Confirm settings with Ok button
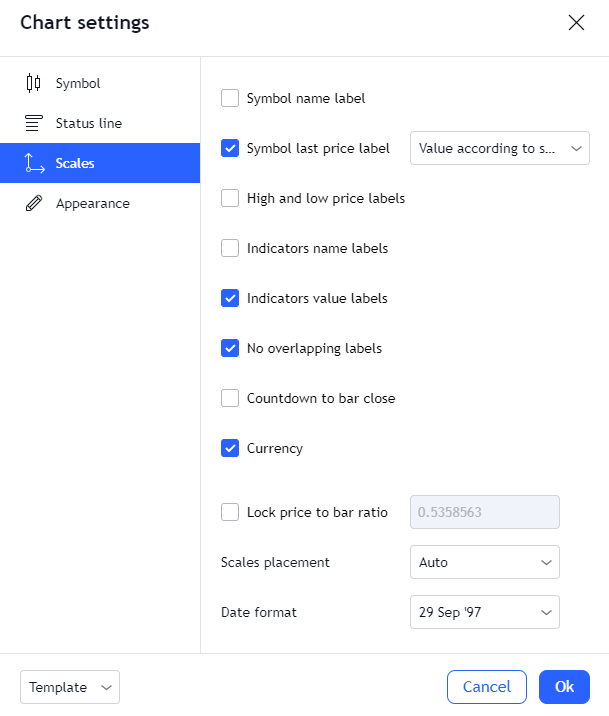Image resolution: width=609 pixels, height=716 pixels. 564,687
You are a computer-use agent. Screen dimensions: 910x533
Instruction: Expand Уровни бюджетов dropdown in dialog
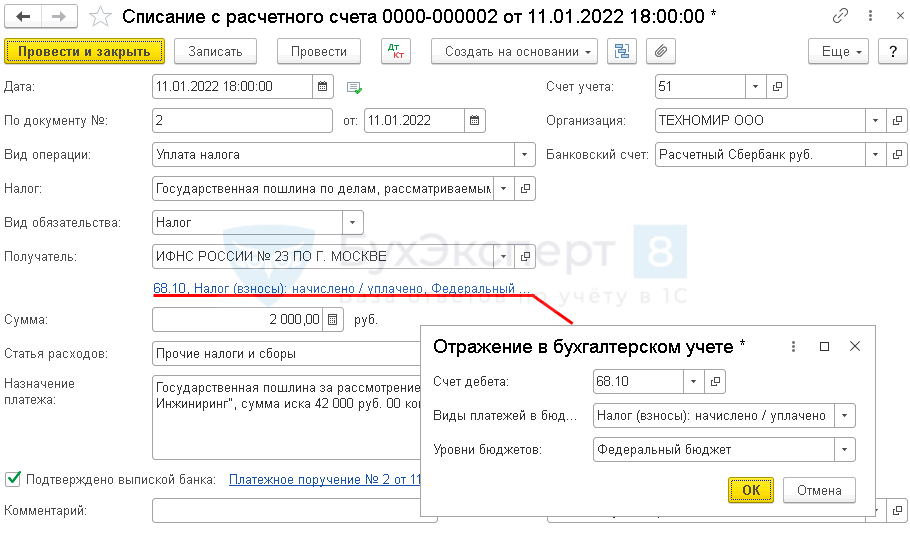pyautogui.click(x=845, y=450)
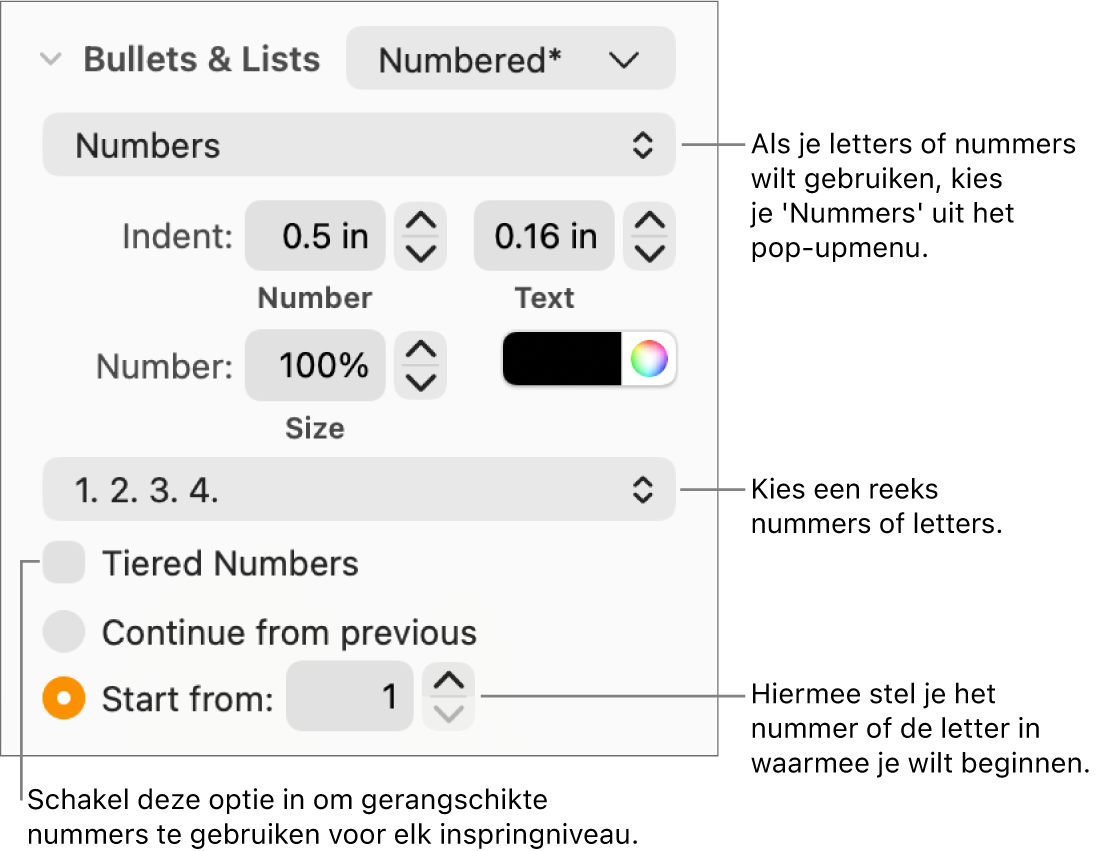Decrement the Start from value

(x=449, y=713)
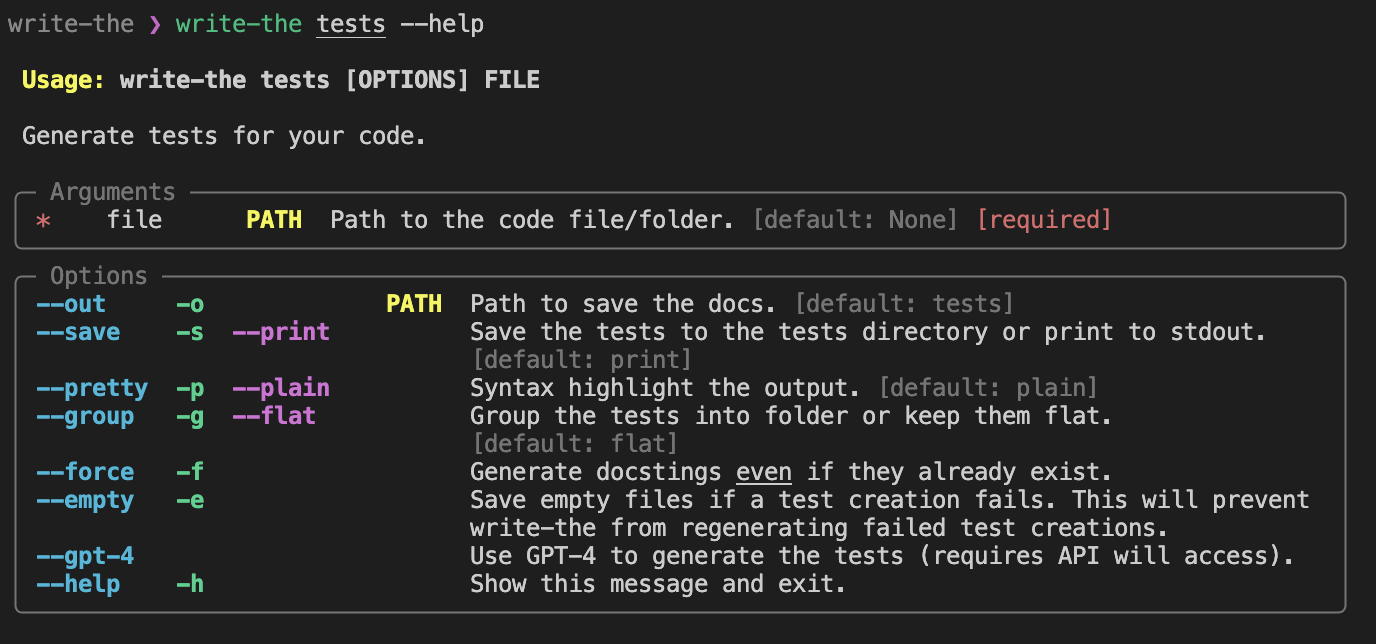
Task: Click the --empty option flag
Action: (x=84, y=500)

○ ○ ○ ○ ○

Write out each entry exactly as given, omitting any picture.

> [Task result]
Confirm settings with Ok button
Image resolution: width=609 pixels, height=716 pixels. 564,687
You are a computer-use agent. Screen dimensions: 910x533
Instruction: Expand Уровни бюджетов dropdown in dialog
pyautogui.click(x=845, y=450)
Decrement the Start from value

(x=449, y=713)
Task: Click the --empty option flag
Action: (x=84, y=500)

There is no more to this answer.